**Instructions to follow:**
Each line from the one containing "Run the TofF study" through the end of the entries below should be transcribed exactly, and no other line.

Material shown below:

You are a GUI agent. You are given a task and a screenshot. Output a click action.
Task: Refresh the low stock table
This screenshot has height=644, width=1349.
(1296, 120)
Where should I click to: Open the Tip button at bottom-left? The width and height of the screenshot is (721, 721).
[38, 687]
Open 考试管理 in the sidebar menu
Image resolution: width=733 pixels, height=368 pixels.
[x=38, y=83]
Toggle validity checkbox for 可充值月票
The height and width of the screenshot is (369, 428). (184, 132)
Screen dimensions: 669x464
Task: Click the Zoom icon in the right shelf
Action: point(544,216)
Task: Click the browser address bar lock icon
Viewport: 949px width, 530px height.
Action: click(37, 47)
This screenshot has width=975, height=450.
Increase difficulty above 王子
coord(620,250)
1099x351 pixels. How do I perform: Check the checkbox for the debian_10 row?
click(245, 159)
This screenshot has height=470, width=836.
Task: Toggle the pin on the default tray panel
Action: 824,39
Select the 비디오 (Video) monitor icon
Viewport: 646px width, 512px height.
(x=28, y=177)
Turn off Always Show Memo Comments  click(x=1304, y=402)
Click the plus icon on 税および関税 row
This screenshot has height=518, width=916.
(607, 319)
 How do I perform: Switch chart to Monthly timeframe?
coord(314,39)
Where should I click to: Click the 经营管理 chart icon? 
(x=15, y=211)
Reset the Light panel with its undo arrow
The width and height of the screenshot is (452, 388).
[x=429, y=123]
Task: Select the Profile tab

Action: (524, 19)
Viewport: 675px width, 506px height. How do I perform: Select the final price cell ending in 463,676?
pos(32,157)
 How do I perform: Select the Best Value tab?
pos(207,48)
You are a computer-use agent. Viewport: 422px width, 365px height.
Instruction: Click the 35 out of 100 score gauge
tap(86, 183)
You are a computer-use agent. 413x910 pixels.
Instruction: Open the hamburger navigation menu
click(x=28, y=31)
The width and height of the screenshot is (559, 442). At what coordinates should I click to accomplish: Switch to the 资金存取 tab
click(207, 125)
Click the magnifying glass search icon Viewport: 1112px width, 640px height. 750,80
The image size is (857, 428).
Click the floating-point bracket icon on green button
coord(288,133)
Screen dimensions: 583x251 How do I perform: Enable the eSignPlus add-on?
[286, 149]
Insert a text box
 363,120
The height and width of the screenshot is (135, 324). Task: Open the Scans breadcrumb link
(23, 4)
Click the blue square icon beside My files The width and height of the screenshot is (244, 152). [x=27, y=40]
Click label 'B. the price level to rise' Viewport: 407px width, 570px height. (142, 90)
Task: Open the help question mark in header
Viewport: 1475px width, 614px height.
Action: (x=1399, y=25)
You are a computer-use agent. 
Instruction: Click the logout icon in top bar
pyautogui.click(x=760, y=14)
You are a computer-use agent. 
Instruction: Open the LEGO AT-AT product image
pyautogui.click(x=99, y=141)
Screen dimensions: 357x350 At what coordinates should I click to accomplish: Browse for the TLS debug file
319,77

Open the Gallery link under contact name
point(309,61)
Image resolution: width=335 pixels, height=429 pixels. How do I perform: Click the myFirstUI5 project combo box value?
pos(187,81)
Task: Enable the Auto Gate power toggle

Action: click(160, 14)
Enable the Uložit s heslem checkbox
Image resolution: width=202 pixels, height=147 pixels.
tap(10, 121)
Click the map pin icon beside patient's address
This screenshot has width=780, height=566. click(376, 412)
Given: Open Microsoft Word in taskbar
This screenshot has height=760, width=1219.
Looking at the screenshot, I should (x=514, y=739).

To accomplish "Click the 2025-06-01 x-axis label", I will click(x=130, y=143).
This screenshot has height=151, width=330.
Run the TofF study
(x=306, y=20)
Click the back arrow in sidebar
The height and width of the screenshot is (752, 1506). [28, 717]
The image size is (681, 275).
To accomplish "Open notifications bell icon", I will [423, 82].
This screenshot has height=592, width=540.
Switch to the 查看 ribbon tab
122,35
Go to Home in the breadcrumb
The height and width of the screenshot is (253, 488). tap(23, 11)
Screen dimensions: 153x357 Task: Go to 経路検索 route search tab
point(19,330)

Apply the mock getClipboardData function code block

End of Material shown.

**Completed task:**
Run the TofF study
(x=306, y=20)
Click the back arrow in sidebar
The height and width of the screenshot is (752, 1506). [28, 717]
The image size is (681, 275).
To accomplish "Open notifications bell icon", I will [423, 82].
This screenshot has height=592, width=540.
Switch to the 查看 ribbon tab
122,35
Go to Home in the breadcrumb
The height and width of the screenshot is (253, 488). tap(23, 11)
Screen dimensions: 153x357 Task: Go to 経路検索 route search tab
point(19,330)

Apply the mock getClipboardData function code block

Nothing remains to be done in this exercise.